To anyone who can stand one more:
I replied privately to the original poster, but there have been so many
suboptimal/complicated solutions presented, that I feel I need to post it
publicly.
First, any solution with "apply" in it involved implicit looping, although
it may succeed in transferring the looping to C code enough that performance
penalties are not important. Still, I feel that it violates the spirit of
the query. Moreover, the following clever trick, which is due to Bill
Venables (a long time ago) will run very fast --because it **is** all C
code, effectively -- and is very simple. It also illustrates a wise maxim
from Brian Ripley: the biggest factor influencing execution speed is usually
programming skill. The tradeoff here is storage space for time.

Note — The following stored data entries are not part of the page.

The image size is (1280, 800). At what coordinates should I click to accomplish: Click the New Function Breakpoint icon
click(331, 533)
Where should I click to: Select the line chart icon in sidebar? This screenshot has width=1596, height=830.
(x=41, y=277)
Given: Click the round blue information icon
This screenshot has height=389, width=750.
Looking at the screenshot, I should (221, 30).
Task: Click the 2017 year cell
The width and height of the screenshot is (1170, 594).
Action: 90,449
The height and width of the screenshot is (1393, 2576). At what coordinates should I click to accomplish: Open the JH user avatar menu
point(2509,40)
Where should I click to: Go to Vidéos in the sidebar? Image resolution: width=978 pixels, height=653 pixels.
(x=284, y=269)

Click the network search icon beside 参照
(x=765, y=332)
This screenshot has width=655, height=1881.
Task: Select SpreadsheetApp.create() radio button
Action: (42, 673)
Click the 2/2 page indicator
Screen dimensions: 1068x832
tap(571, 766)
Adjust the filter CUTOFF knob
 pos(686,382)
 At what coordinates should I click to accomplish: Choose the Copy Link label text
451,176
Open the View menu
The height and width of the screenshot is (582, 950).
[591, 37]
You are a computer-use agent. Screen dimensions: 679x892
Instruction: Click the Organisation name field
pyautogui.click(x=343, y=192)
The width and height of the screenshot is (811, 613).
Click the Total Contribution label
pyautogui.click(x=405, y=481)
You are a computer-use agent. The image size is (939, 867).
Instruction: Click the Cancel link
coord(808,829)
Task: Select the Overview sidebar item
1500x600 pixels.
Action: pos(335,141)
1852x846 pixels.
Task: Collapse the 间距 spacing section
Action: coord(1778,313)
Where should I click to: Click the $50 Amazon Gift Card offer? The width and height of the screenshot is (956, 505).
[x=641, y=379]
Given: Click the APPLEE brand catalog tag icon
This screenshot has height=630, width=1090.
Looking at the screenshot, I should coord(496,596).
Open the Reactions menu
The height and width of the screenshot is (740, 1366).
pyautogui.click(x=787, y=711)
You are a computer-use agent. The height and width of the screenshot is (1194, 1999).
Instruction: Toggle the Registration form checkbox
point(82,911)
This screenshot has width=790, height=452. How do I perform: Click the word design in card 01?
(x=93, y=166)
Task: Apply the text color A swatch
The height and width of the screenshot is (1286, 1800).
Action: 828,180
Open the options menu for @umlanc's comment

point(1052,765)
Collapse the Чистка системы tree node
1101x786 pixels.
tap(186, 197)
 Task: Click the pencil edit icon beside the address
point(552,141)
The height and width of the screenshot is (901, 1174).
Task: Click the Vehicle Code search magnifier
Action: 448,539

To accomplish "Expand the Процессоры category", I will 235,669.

Anyway, the idea is simple: For running medians of length k, stack up k
suitably lagged vectors and then create an indexing column that indexes the
first element of each of the vectors with a 1, the second with a 2, and so
forth. Hence the running medians are the medians of those elements of the
stacked vectors with the same index value. Then simply use order() to sort
the two vectors, first on the index column, which ranks all the values of
each group together, and then by the data vector, which will order the
values within each group to break the "ties." Then a simple indexing
operation will extract the medians.
Here's the code for running medians of length 3 -- I've lopped off end
values.
## z the data in sequential order
## no missings (though this isn't essential)
n<-length(z)
z.stack<- c(z[(1:(n-2)],z[2:(n-1)],z[3:n])
indx<-rep(1:(n-2),3)
z.ord<-z.stack(order(indx,z.stack))
runmeds<-z.ord[seq(2,3*(n-3),by=3)
C'est ca!
Cheers to all,
Bert Gunter
Biometrics Research RY 84-16
Merck & Company
P.O. Box 2000
Rahway, NJ 07065-0900
Phone: (732) 594-7765
mailto: bert_gunter@merck.com
"The business of the statistician is to catalyze the scientific learning
process." -- George E.P. Box
-----Original Message-----
From: Warnes, Gregory R [mailto:gregory_r_warnes@groton.pfizer.com]
Sent: Tuesday, January 21, 2003 11:56 AM
To: 'brahm@alum.mit.edu'; s-news@lists.biostat.wustl.edu
Cc: Markus.Loecher@scr.siemens.com
Subject: Re: [S] moving median in S without looping
And to complete the bevy of options, here is my code (part of the R gregmisc
package) for computing running values of arbitrary functions. It also works
fine in S-Plus.
-Greg
--- start of code ---
"running" <- function( X, fun=mean, width=min(length(X),20),
allow.fewer=FALSE,...)
running2(X=X, fun=fun, width=width, allow.fewer=allow.fewer, ...)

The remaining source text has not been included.